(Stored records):
• • • •

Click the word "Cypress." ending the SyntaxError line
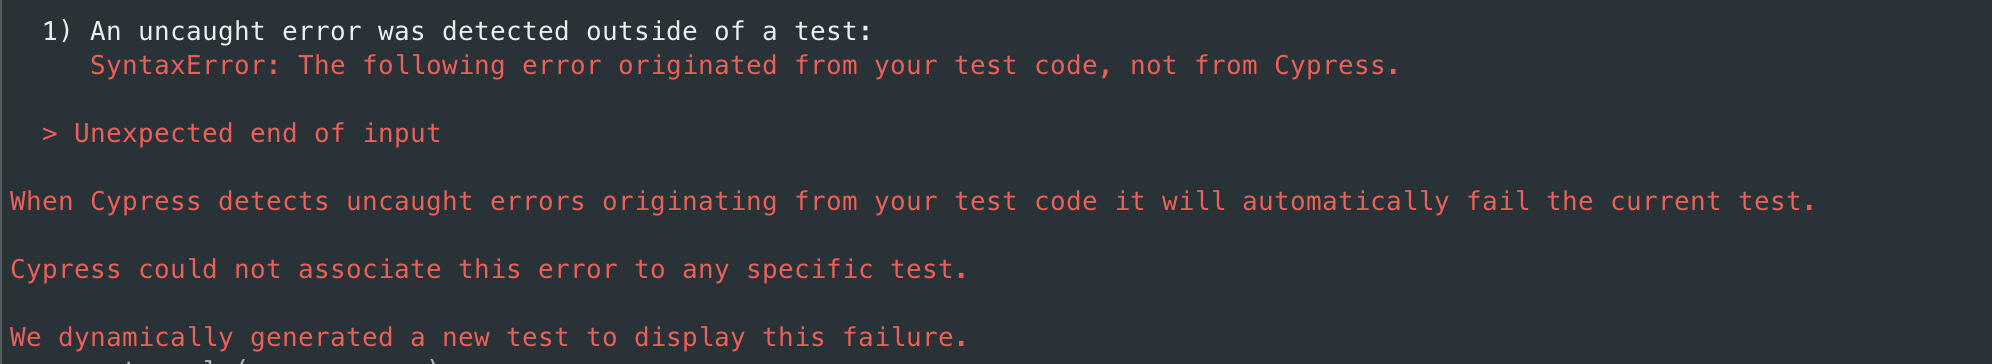Screen dimensions: 1992x364 click(x=1338, y=66)
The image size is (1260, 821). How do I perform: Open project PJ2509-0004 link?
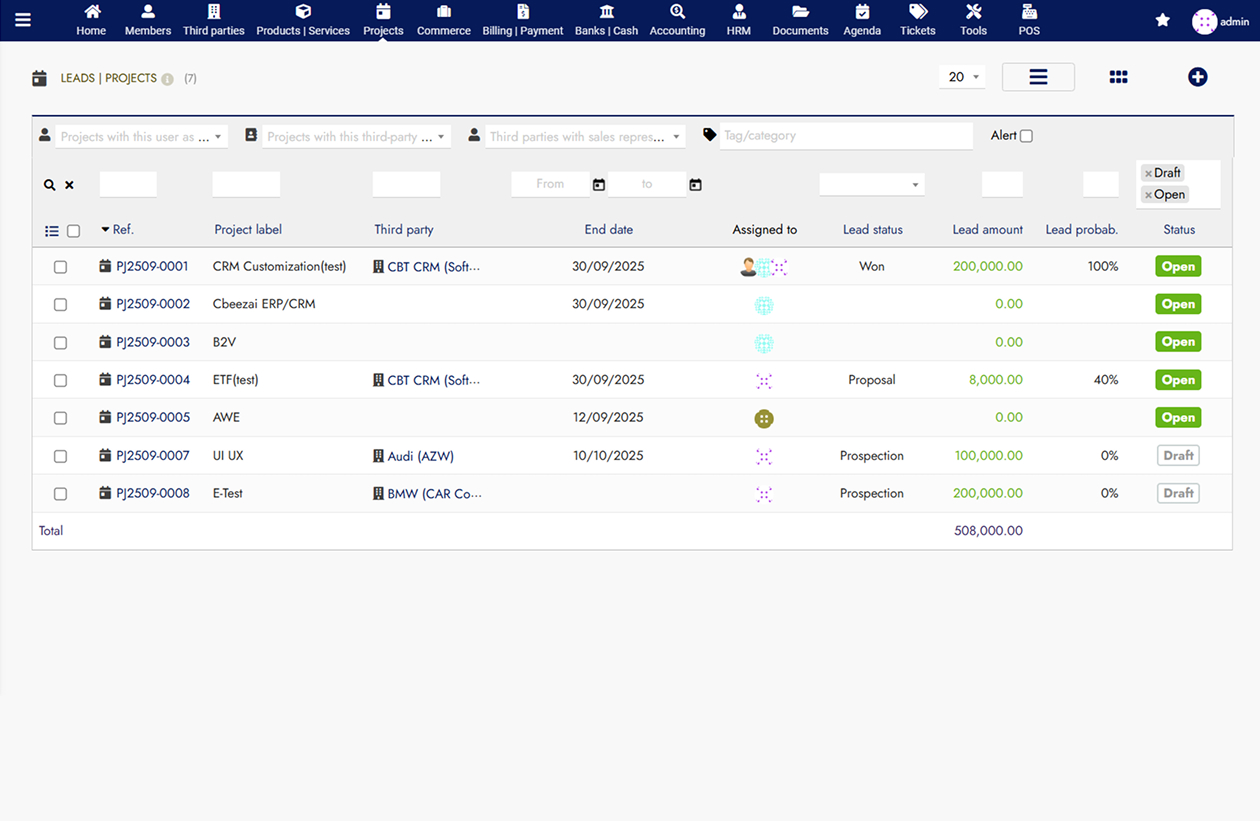(152, 380)
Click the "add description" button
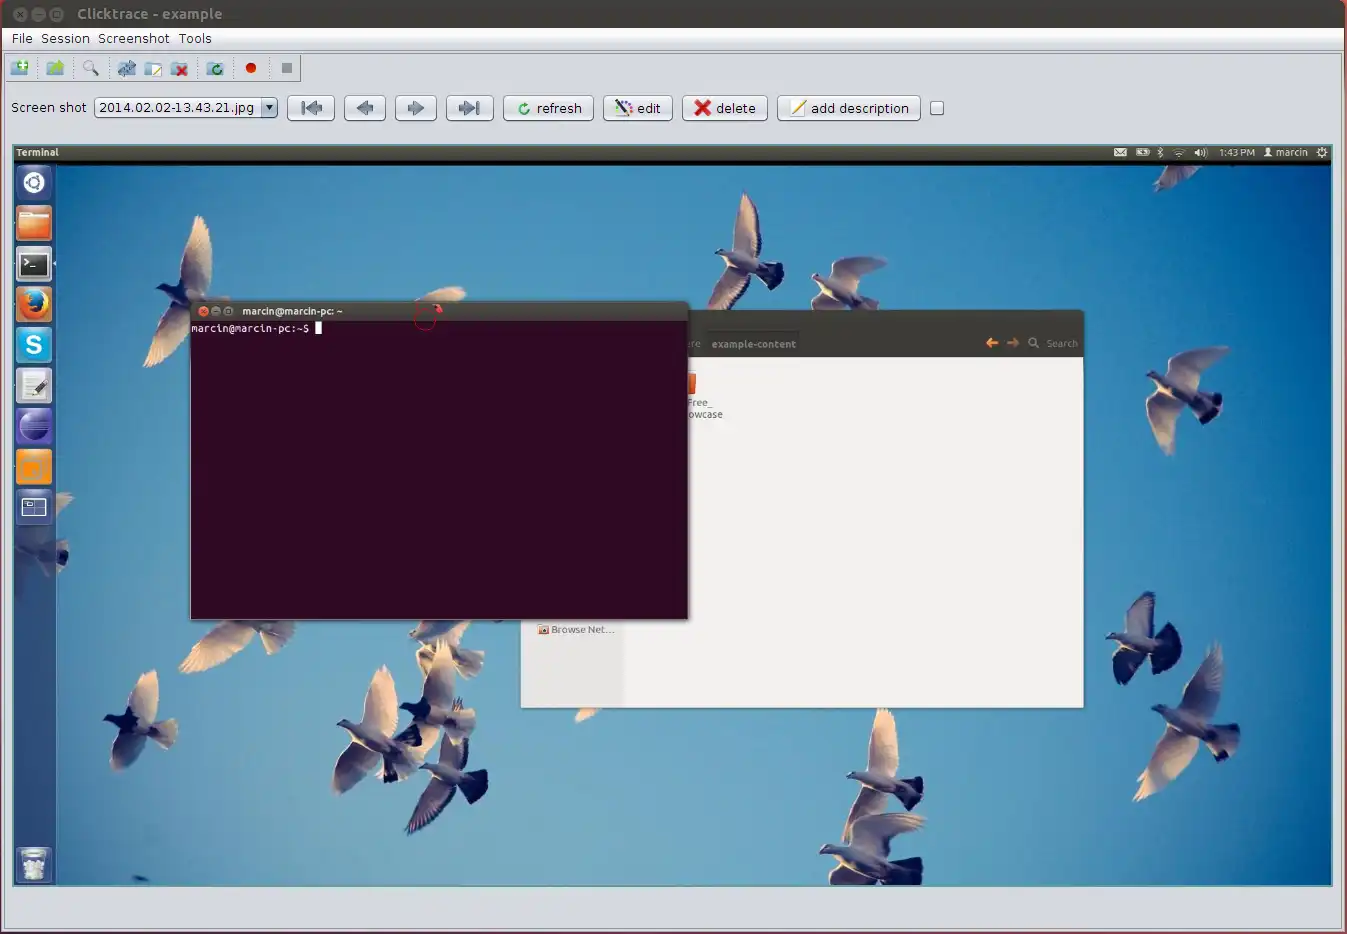This screenshot has width=1347, height=934. pyautogui.click(x=848, y=108)
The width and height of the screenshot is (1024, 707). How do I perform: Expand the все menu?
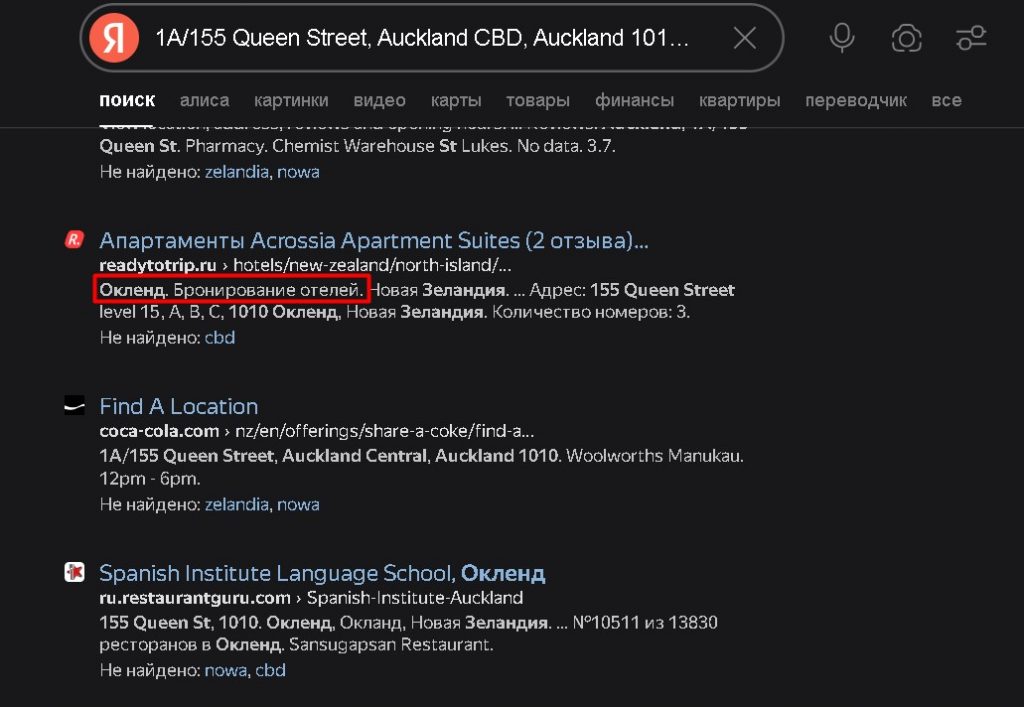[946, 100]
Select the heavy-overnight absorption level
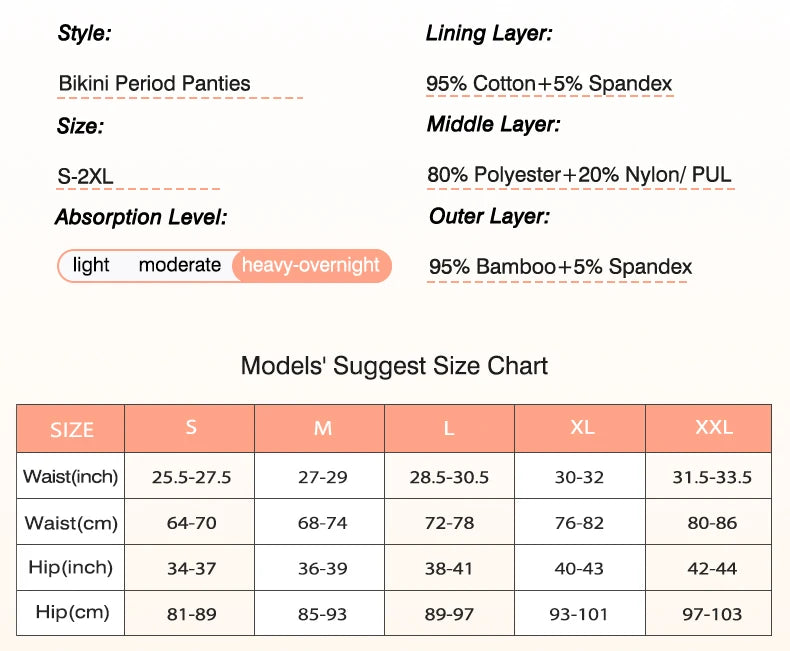Screen dimensions: 790x651 click(311, 265)
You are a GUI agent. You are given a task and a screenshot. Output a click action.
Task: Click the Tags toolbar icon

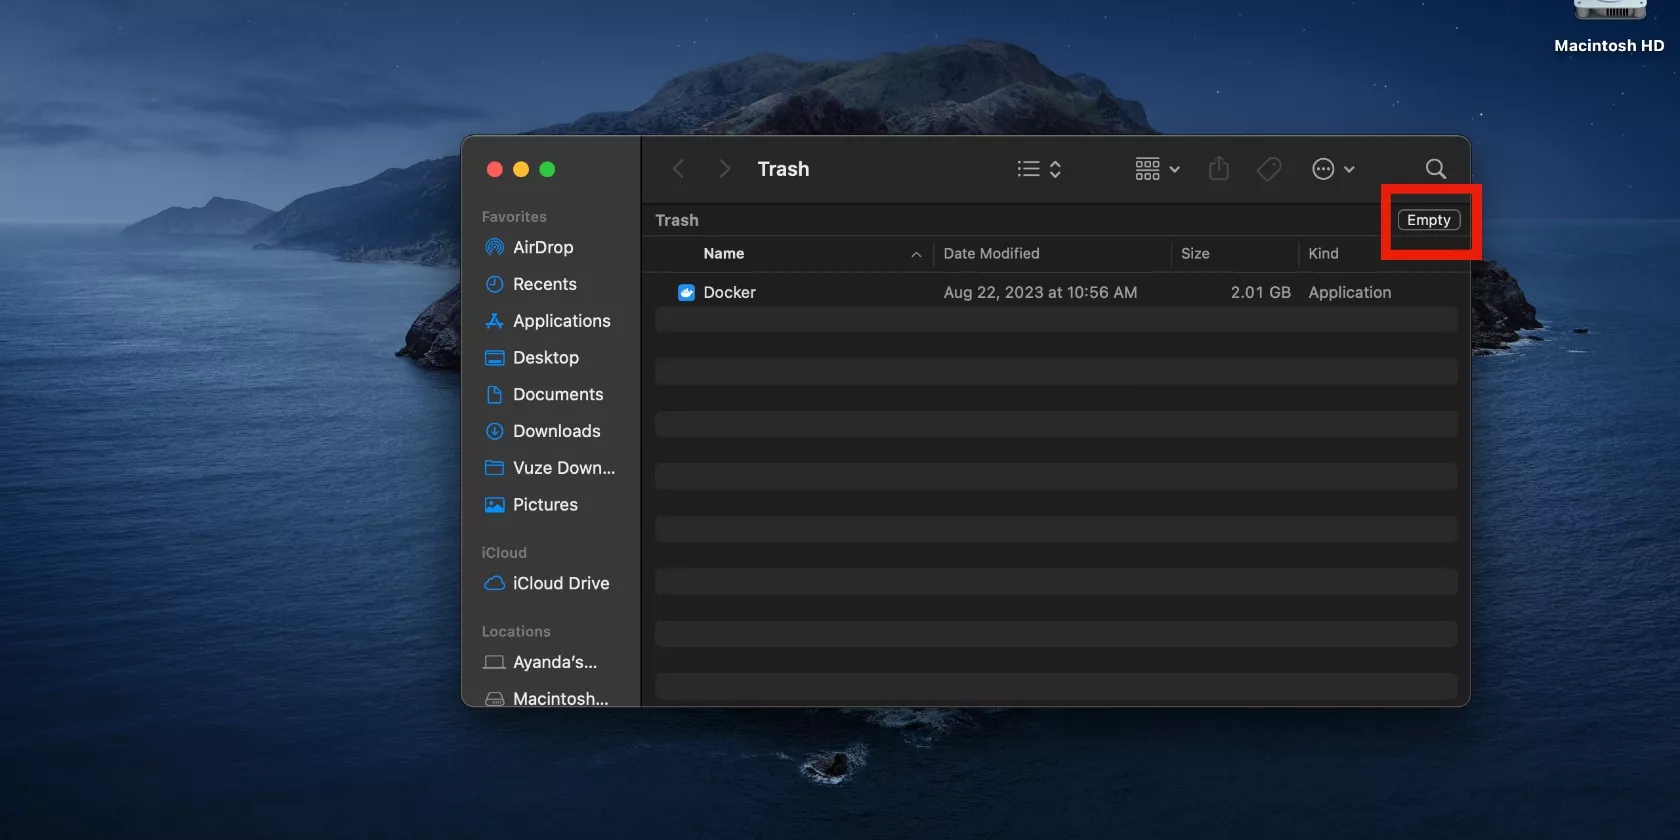(x=1269, y=169)
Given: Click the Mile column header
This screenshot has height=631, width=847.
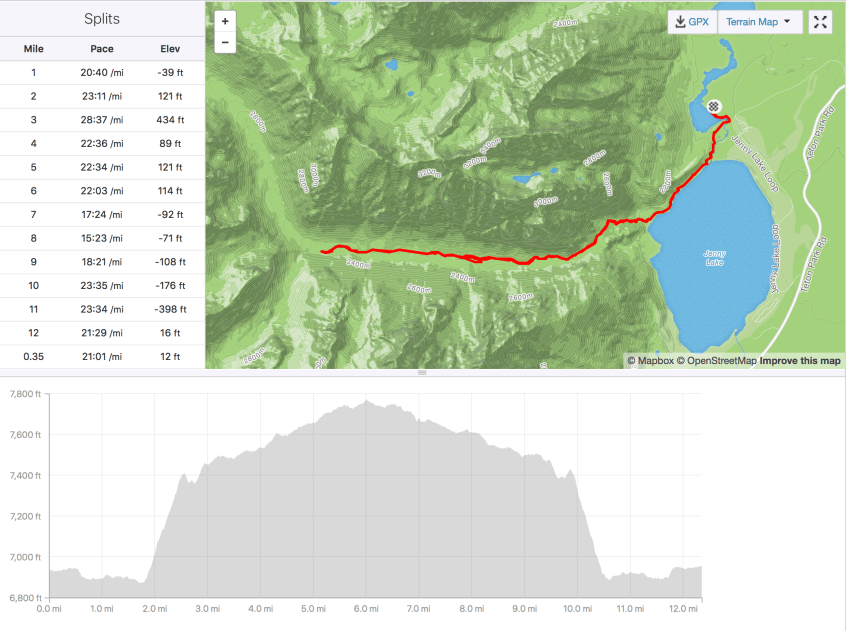Looking at the screenshot, I should pyautogui.click(x=33, y=48).
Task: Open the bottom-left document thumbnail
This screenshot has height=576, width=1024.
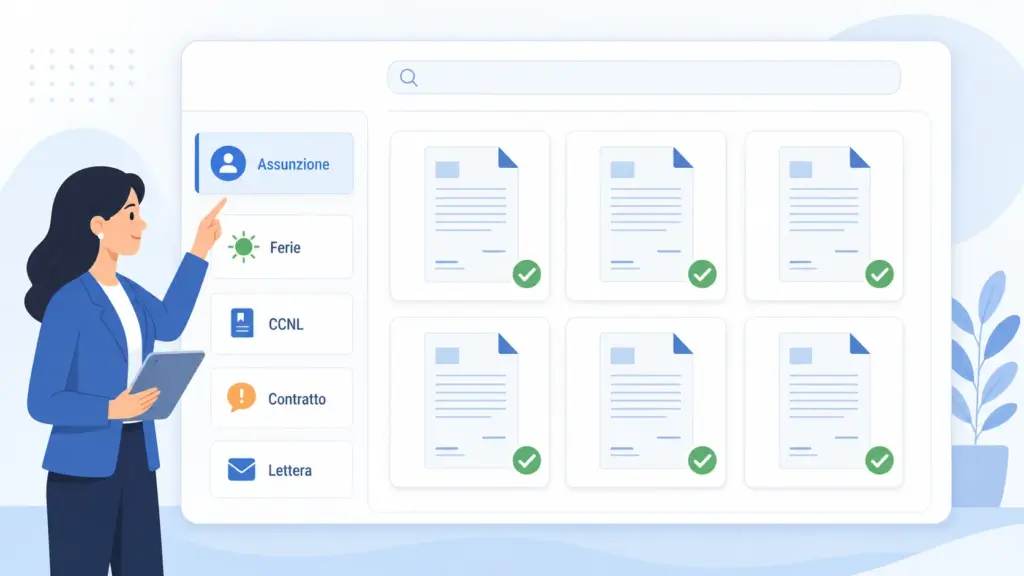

• • • •

(WORK INSTRUCTION): Repeat each line word for word, from the one with "The image size" down to the last line of the data, and keep the pictures out of it.

(ANSWER TO THE EXERCISE):
The image size is (1260, 821). How do I perform: Open project PJ2509-0004 link?
(152, 380)
Click the "add description" button
This screenshot has width=1347, height=934. pyautogui.click(x=848, y=108)
The width and height of the screenshot is (1024, 707). How do I perform: Expand the все menu?
[946, 100]
Select the heavy-overnight absorption level
Screen dimensions: 790x651 click(311, 265)
You are a GUI agent. You are given a task and a screenshot. Output a click action.
Task: Click the Tags toolbar icon

(x=1269, y=169)
Given: Click the Mile column header
This screenshot has height=631, width=847.
Looking at the screenshot, I should pyautogui.click(x=33, y=48).
Task: Open the bottom-left document thumbnail
This screenshot has height=576, width=1024.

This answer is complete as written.